Além de confiarmos na proteção de Jeová, o que nos ajudou foi ter bom senso de humor. Numa visita que fizemos a uma família de Testemunhas isoladas, tivemos de dormir num estábulo. De manhã Chris acordou e encontrou-se coberta de sangue. Chamamos o irmão hospedeiro, pensando que algo sério havia acontecido. Imagine a nossa surpresa quando ele calmamente informou-nos de que pelo visto ela havia sido mordida por um morcego vampiro! Certa obra de referência explica que entre os morcegos da região amazônica há ‘vampiros hematófagos (Dysopes), embora estes não sejam de modo algum tão perigosos quanto as histórias de viajantes podem levar alguém a crer’. Se soubéssemos disso antes, teríamos tido menos medo do resultado!

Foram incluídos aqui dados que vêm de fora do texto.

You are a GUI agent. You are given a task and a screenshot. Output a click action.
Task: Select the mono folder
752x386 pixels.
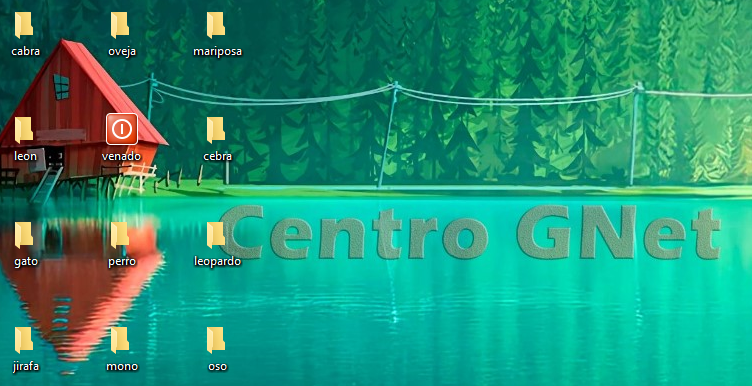tap(120, 340)
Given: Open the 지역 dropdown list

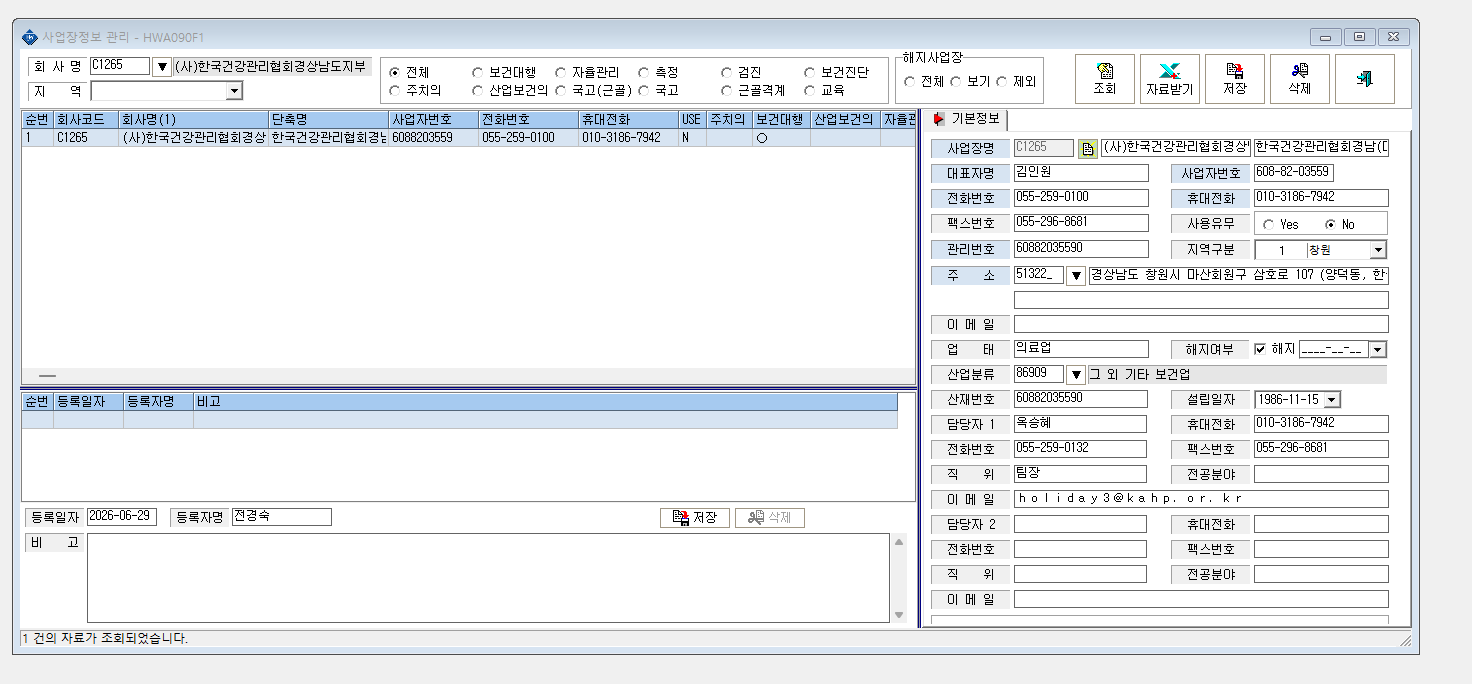Looking at the screenshot, I should pyautogui.click(x=235, y=91).
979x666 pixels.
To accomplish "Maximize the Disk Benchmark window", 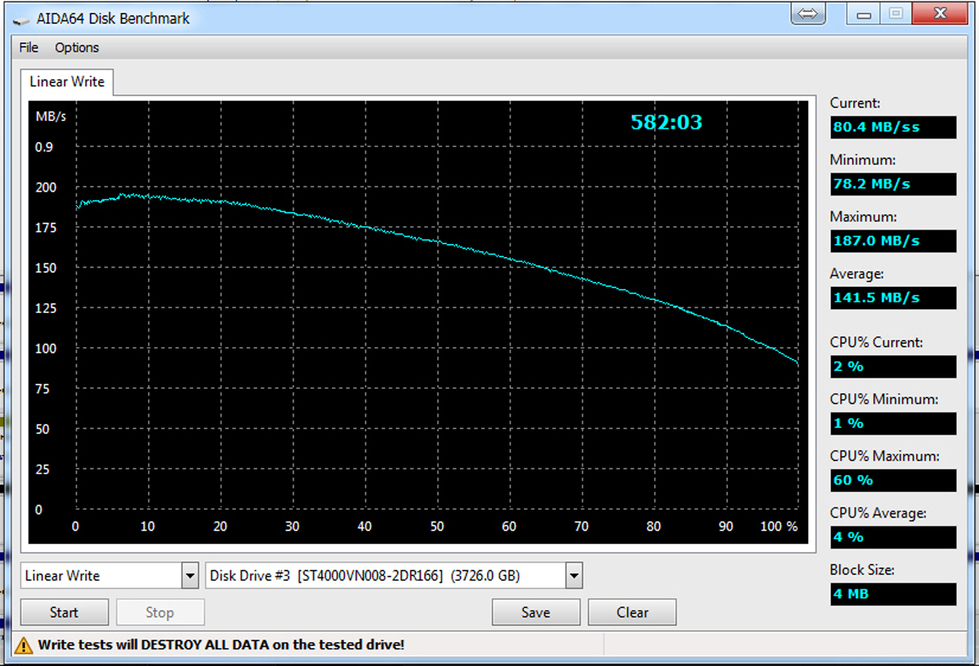I will tap(895, 14).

Depois de servirmos durante um ano nesse circuito, fomos transferidos para o Rio de Janeiro, e mais tarde para São Paulo, onde já servimos há diversos anos. Os brasileiros são bem expansivos e amistosos, e tem sido uma alegria sentir o amor e a hospitalidade dos irmãos também desta parte do país. Ao mesmo tempo, tivemos muitas experiências boas no campo.
Em certa casa um garoto veio atender às palmas de Chris. Disse que a mãe não podia atender, pois estava chorando. Sentindo que havia algo de errado, Chris disse: “Diga-lhe que a senhora Christina gostaria de falar com ela.” A mãe veio à porta e perguntou: “A senhora entende algo sobre a Bíblia?”

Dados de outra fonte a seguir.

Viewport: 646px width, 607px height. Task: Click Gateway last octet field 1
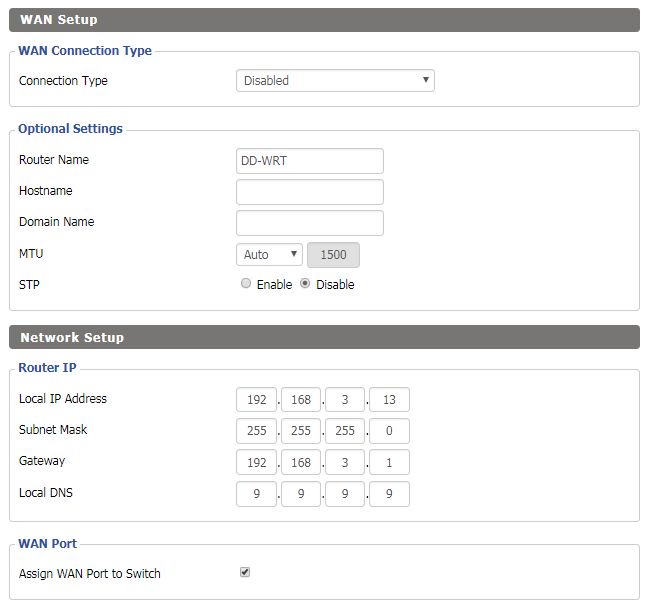click(x=389, y=462)
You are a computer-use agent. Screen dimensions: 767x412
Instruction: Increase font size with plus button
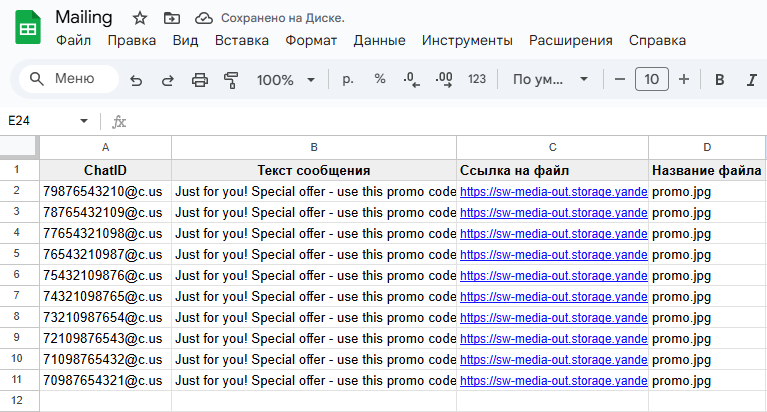[x=684, y=79]
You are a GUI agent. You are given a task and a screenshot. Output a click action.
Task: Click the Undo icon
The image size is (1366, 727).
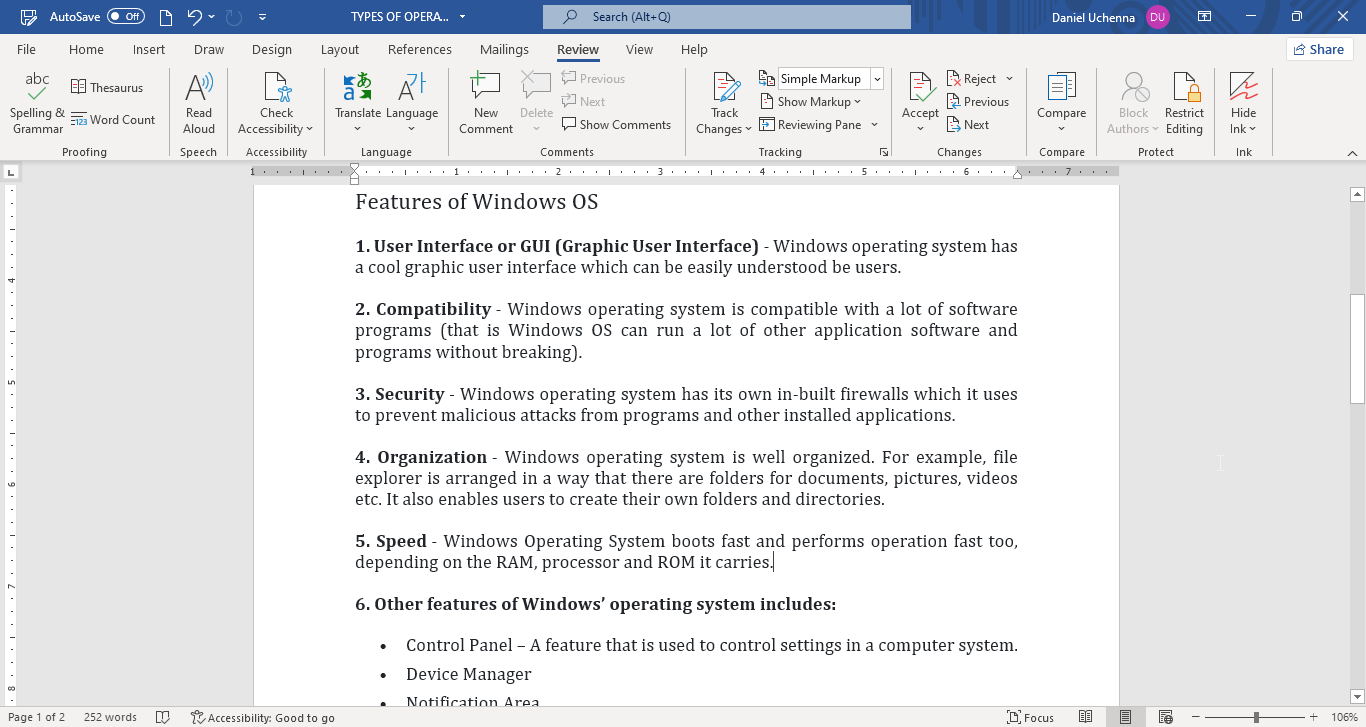click(194, 17)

“É exatamente por isso que estou aqui!”, respondeu Chris. Ela convidou Chris a entrar. Havia na mesa uma enorme Bíblia, aberta onde esta senhora estivera lendo em busca de consolo. Estava muito perturbada porque, depois duma briga que tiveram, seu marido estava fora já há uma semana.
“Ele é bom marido e pai”, disse ela, “e tenho certeza de que ele não fugiu com outra pessoa”. Chris falou a ela a respeito de alguns princípios bíblicos sobre a vida familiar e iniciou um estudo bíblico no livro A Verdade Que Conduz à Vida Eterna. Naquela mesma noite a senhora foi ao Salão do Reino. Visto que tínhamos de partir aquela semana para a próxima congregação, o estudo foi transferido para um publicador local. Quão felizes ficamos ao visitar novamente a congregação seis meses depois e encontrar, não só a senhora, mas o marido e os três filhos! Algum tempo depois, tanto o marido como a esposa foram batizados quais Testemunhas de Jeová.

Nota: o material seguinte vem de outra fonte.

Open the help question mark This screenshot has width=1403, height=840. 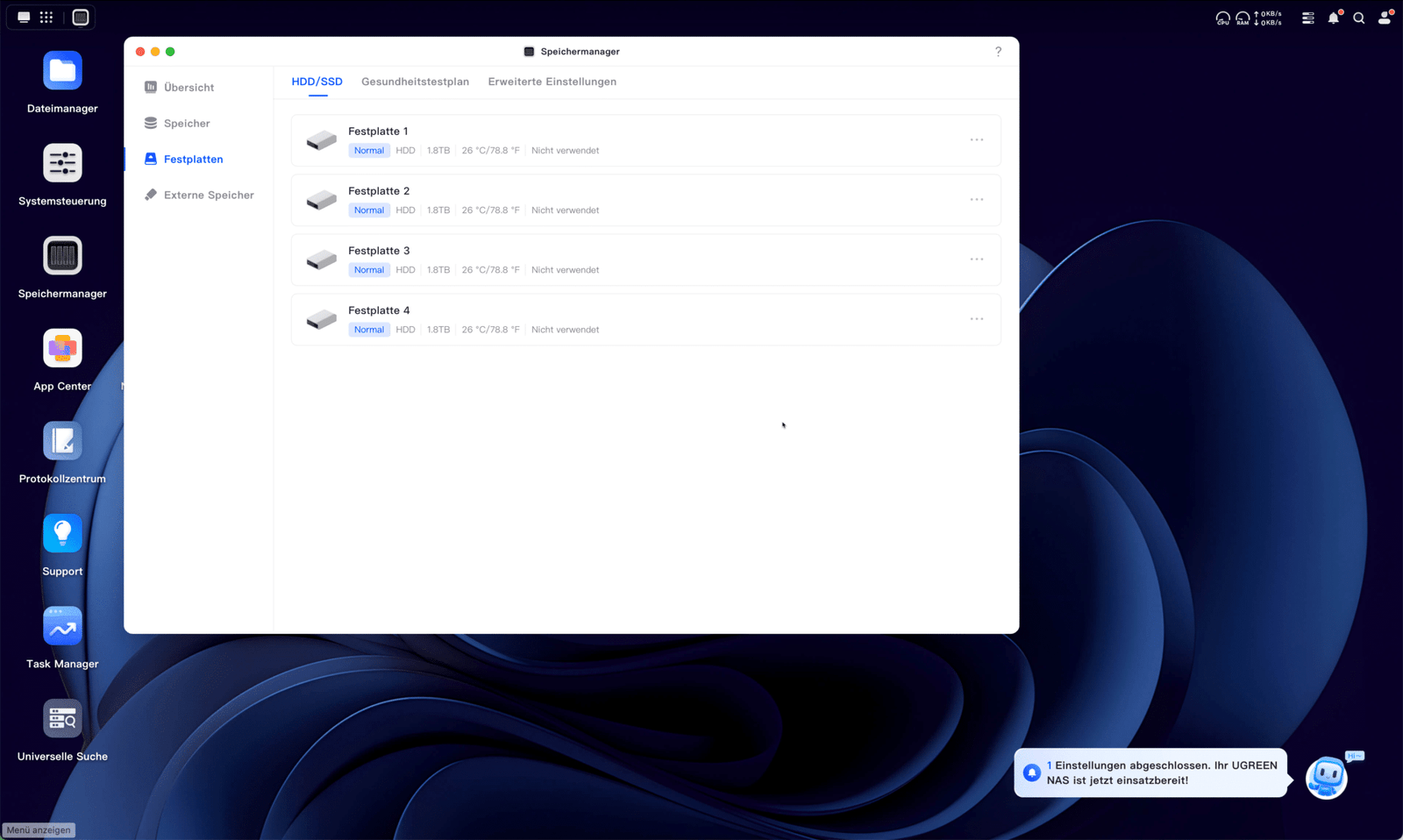click(998, 52)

Atualmente, embora nós dois já tenhamos mais de 70 anos, ainda podemos, pela benevolência de Jeová, continuar servindo em nossa designação missionária, embora não viajemos tanto quanto no passado. Tem sido um privilégio maravilhoso conhecer e trabalhar junto com tantos missionários e irmãos e irmãs locais maduros. Estamos contentes por desde o começo termos procurado ‘buscar primeiro o Reino de Deus’ na nossa vida. Por mais de 30 anos o serviço missionário tem sido a nossa alegria. Estamos sempre cientes das palavras do salmista, quando disse: “Pois Jeová é bom; sua benevolência é por tempo indefinido.” (Salmo 100:5) E como avaliamos isso!
[Foto na página 24]
No Brasil, tivemos de aprender como “bater” às portas — por bater palmas no portão da frente.
[Destaque na página 25]
Sempre procuramos ‘buscar primeiro o Reino de Deus’ na nossa vida, o que resultou em bênçãos.